***** Supplied records

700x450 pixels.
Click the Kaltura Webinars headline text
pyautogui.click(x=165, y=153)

**********
***** Supplied records

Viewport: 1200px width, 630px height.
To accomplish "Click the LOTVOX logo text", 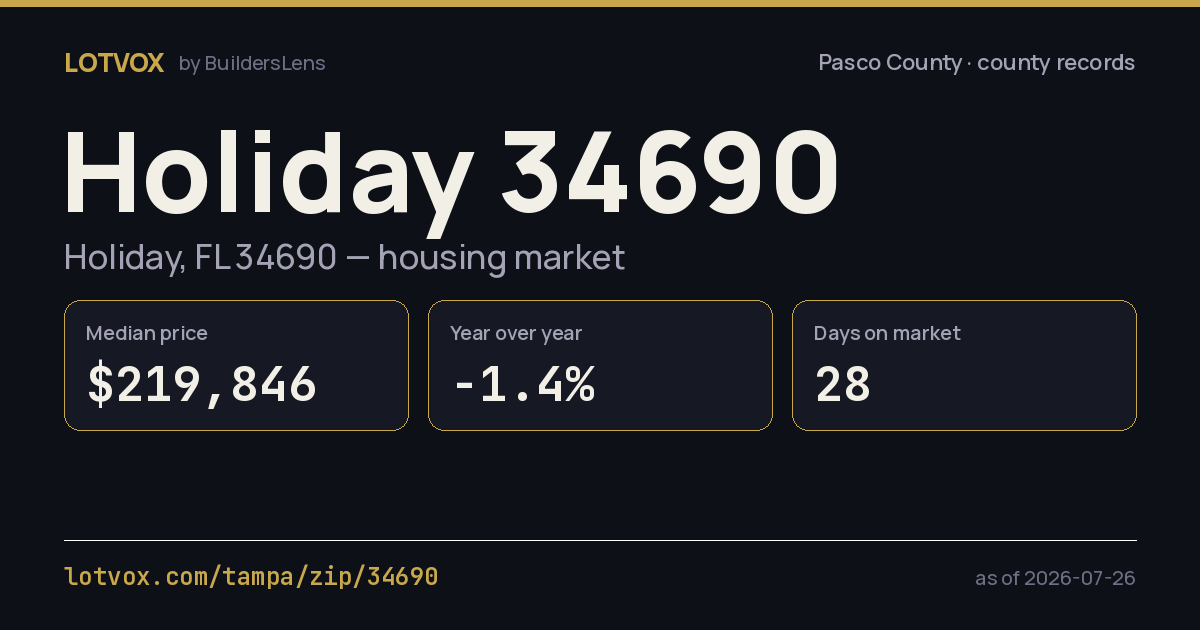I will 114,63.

**********
***** Supplied records

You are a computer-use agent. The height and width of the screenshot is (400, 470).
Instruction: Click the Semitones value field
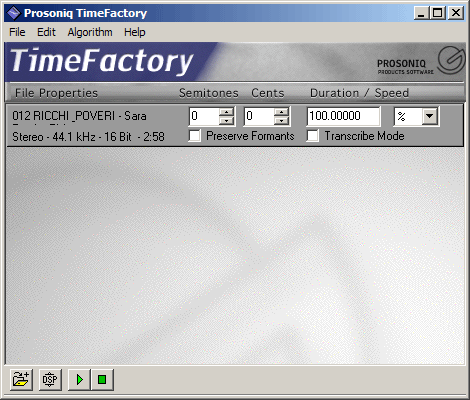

**********

> _What to do_:
All lines above from the one with "You are a computer-use" to the one with "Instruction: Click the Semitones value field", inclusive, should be copied exactly, and no other lines.

> _Answer area_:
You are a computer-use agent. The height and width of the screenshot is (400, 470).
Instruction: Click the Semitones value field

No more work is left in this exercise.